(Exercise data)

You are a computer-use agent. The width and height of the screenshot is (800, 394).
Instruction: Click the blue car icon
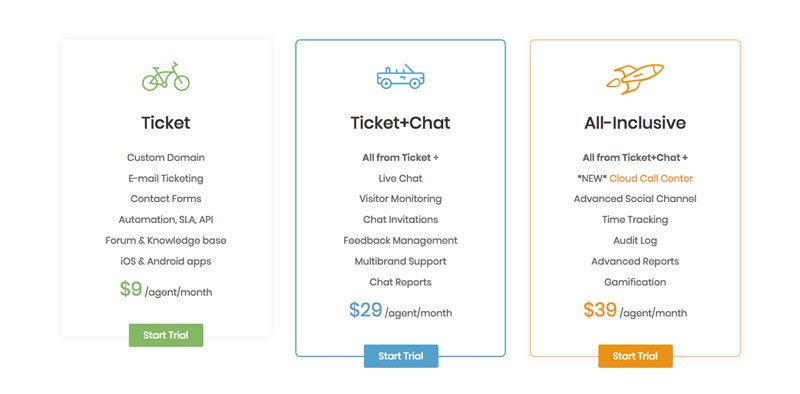tap(401, 77)
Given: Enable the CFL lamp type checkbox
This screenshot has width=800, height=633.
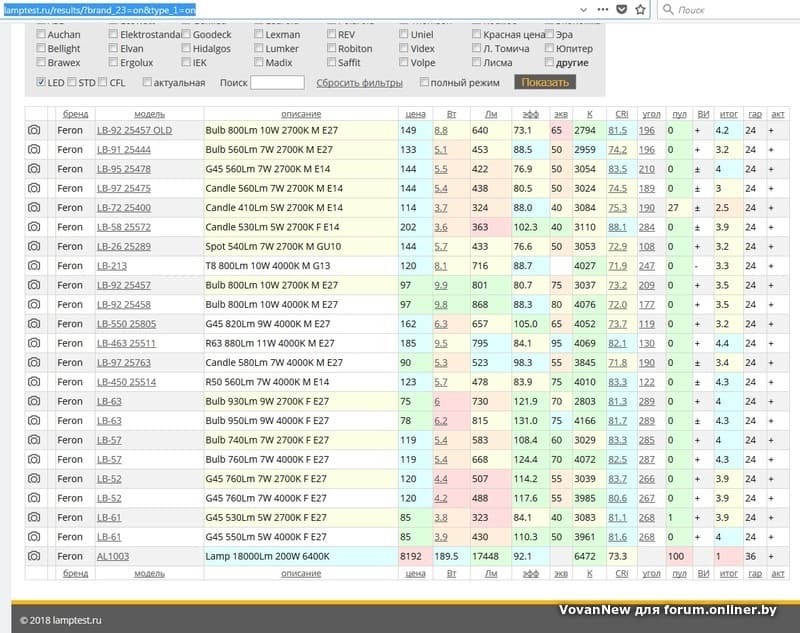Looking at the screenshot, I should [104, 83].
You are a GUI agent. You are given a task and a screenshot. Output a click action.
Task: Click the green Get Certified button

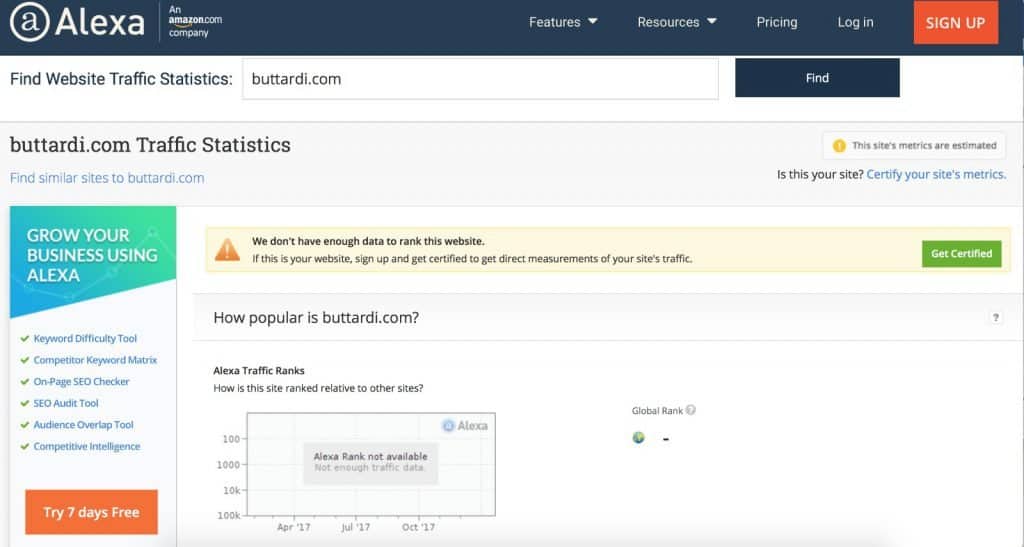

(End Exercise data)

Task item >>
Each line with the word "agent" in the records above belongs in the result; copy all of them.

Answer to the problem >>
You are a computer-use agent. The width and height of the screenshot is (800, 394).
You are a GUI agent. You are given a task and a screenshot. Output a click action.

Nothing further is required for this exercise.